In other words, OnChain Bridges gives Astar a practical way to participate in the RWA opportunity without having to build the full infrastructure stack from scratch.

We believe that this also fits Astar well.

Astar already has a mechanism that allows the community to support builders directly through dApp Staking. We think this is exactly the kind of environment where infrastructure like this should be built.

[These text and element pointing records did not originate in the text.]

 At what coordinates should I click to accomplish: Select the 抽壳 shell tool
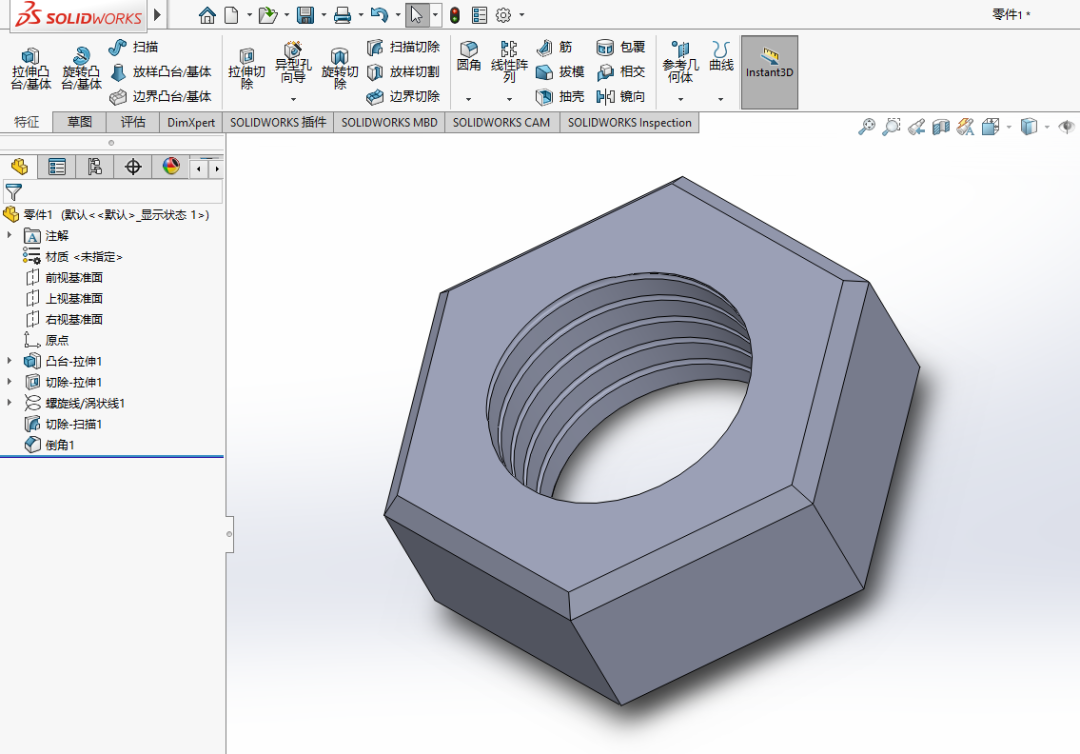[560, 96]
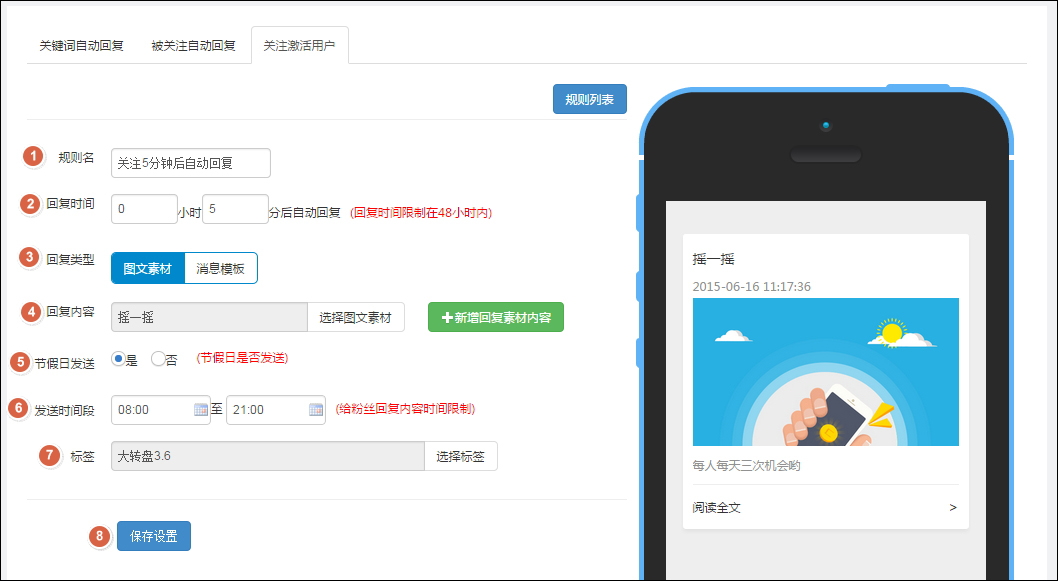
Task: Open the 选择标签 selector
Action: tap(460, 456)
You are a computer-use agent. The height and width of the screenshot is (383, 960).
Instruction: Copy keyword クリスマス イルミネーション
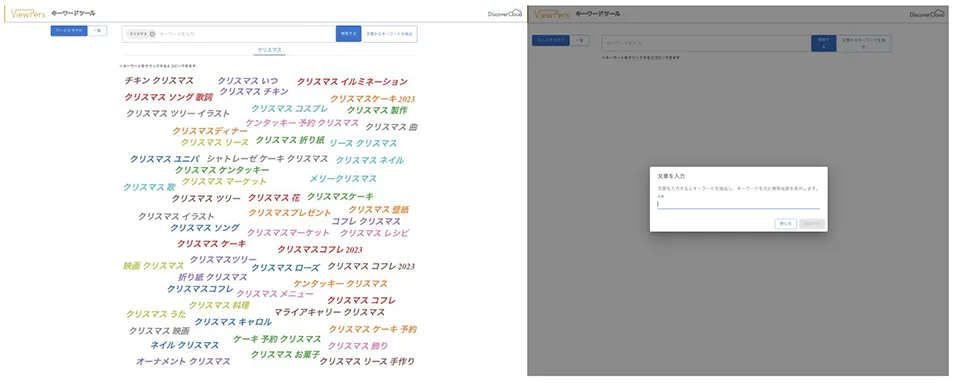[x=352, y=81]
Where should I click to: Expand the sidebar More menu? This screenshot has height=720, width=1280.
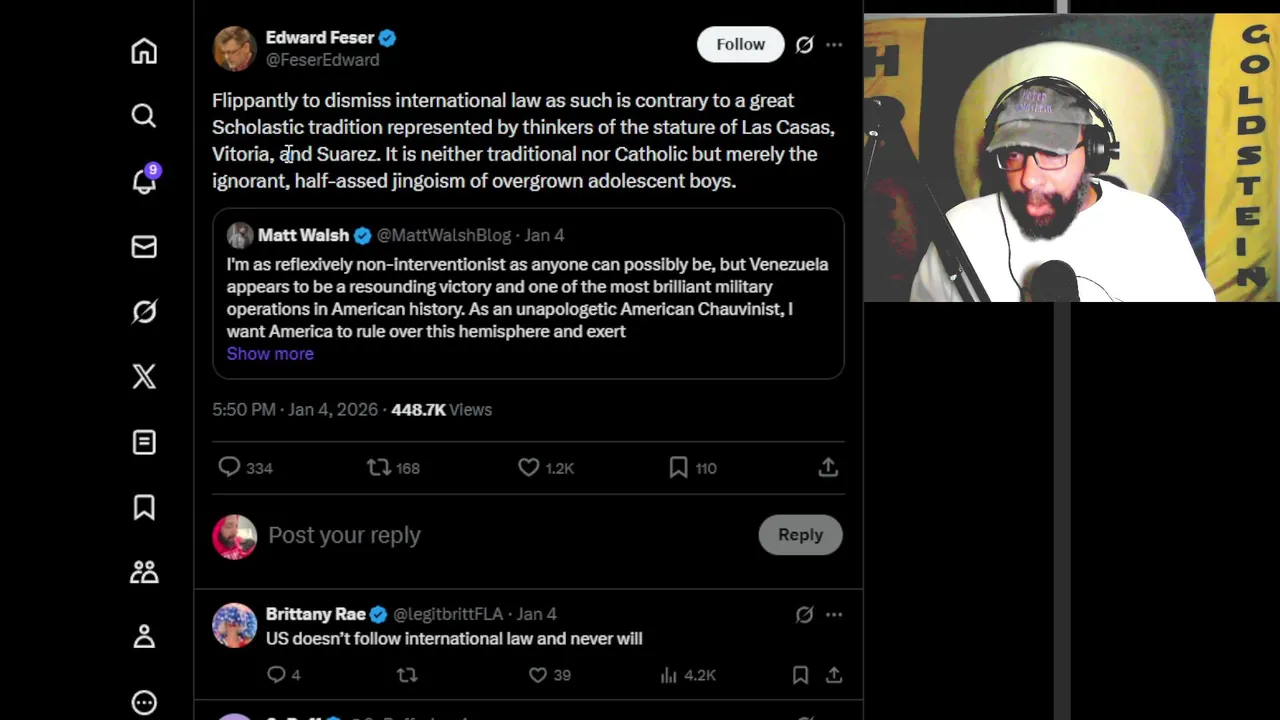(144, 702)
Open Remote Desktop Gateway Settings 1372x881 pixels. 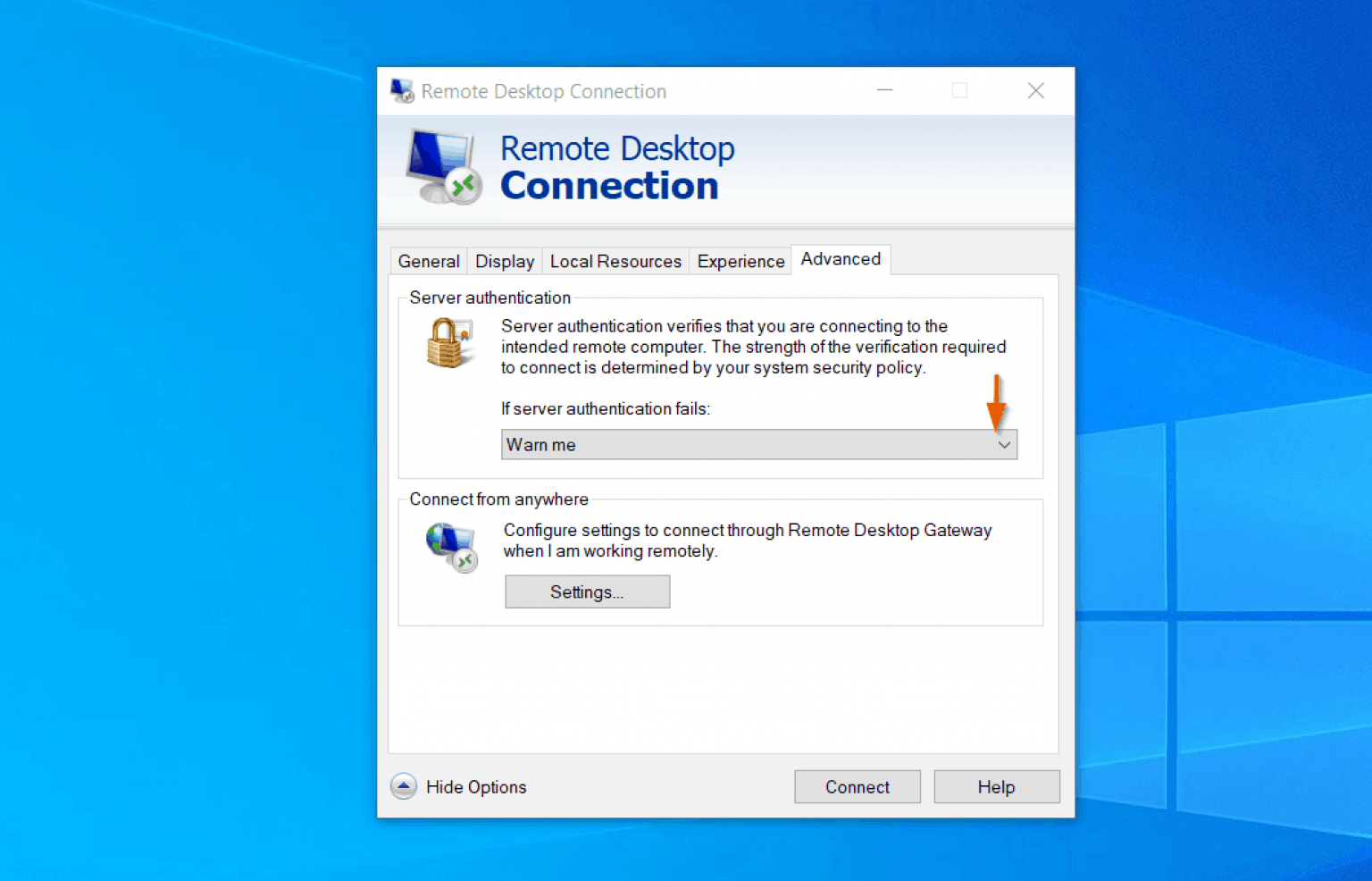[x=587, y=592]
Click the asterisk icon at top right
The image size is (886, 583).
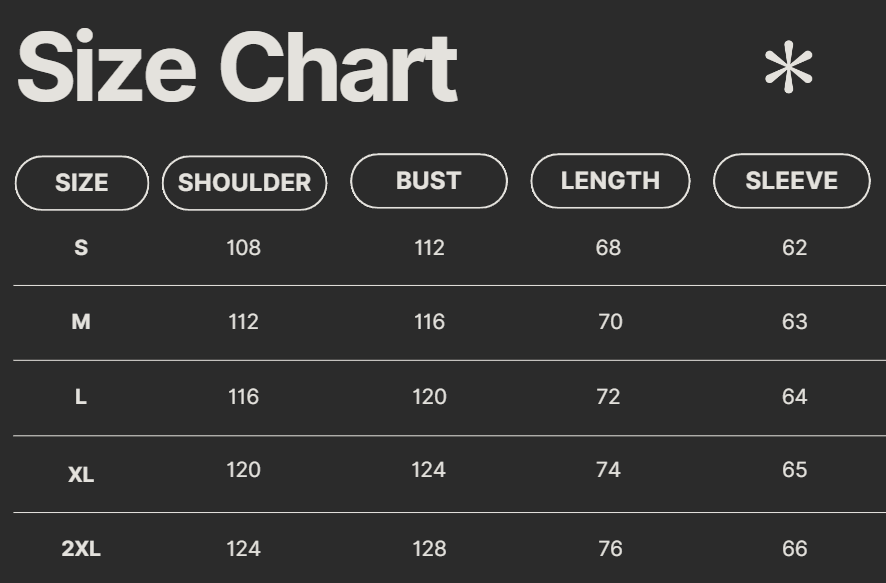pyautogui.click(x=788, y=68)
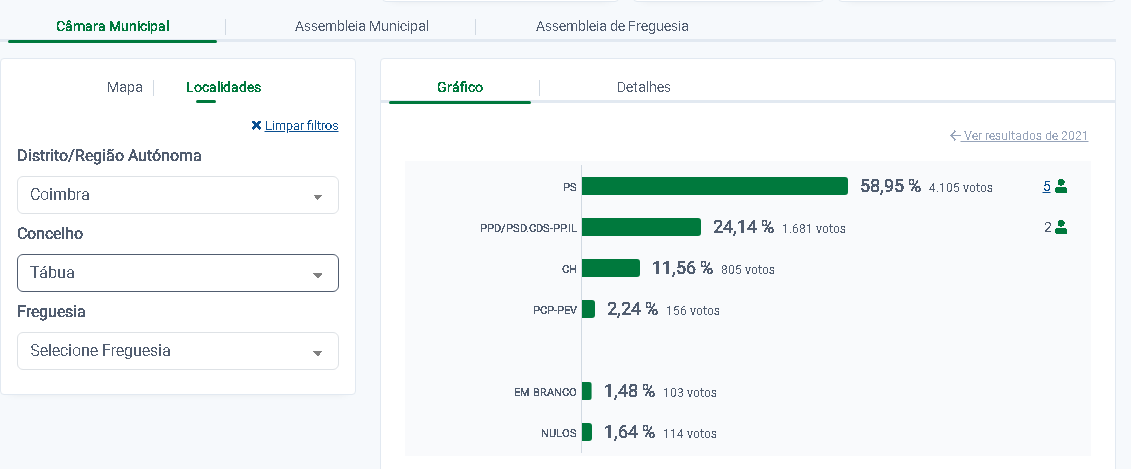The image size is (1131, 469).
Task: Click the left arrow before Ver resultados de 2021
Action: tap(955, 136)
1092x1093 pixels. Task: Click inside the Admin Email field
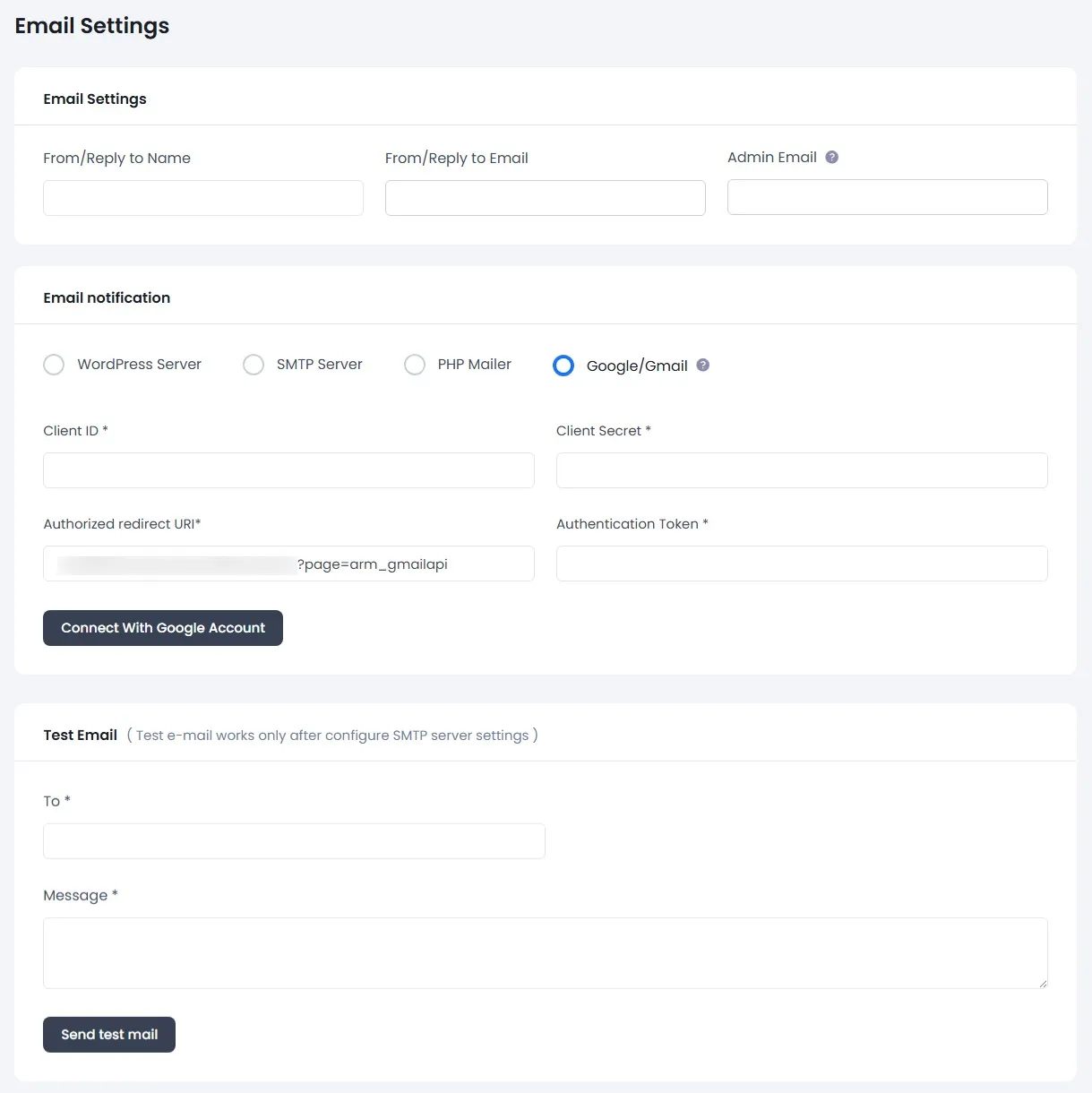(887, 197)
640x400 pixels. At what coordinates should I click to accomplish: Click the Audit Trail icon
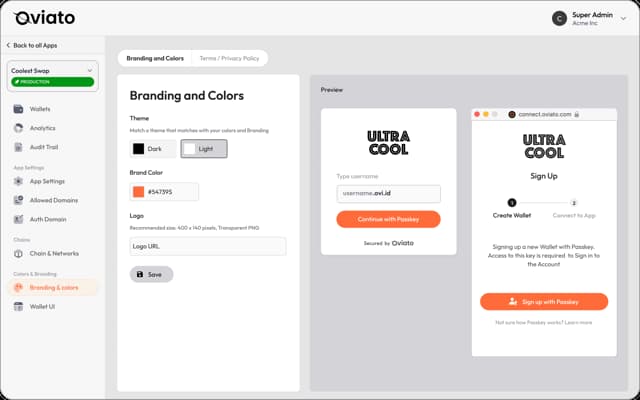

If the community supports us, our goal is not only to build rails in the background. It is to help Astar become:

  • a home for cross-chain utility assets like $TLPT, RWA stableCoins, and more

  • a home for staking and incentive products around those assets

  • and eventually a home for tokenized real-world assets and stablecoin activity as well

So I think the sharper message is:

  • TLPT gives Astar a native cross-chain utility layer

  • RWA infrastructure gives Astar a path into one of the fastest-growing sectors in on-chain finance

  • OnChain Bridges gives Astar a practical way to pursue both

The long-term benefit for the Astar community is clear:

  • more useful assets on Astar

  • more reasons for users and builders to stay on Astar

  • more outside projects with a reason to deploy on Astar

  • more potential liquidity and financial activity inside the ecosystem

  • a stronger strategic position in one of the most important growth areas in crypto

That is the real vision we need to communicate more clearly, and I appreciate you pushing us to make it sharper.

Let me know if this answers your questions/comments.
We really want this to work. and want the Astar community to be aware and involved in what we are building.

Thank you

Ilan

1 Like

Happy to see this post in our forum!

My only question is: what are the next steps, @ilan? What is the execution plan and the value acquisition strategy?

I’m not only asking for me but making it more simple for another community members.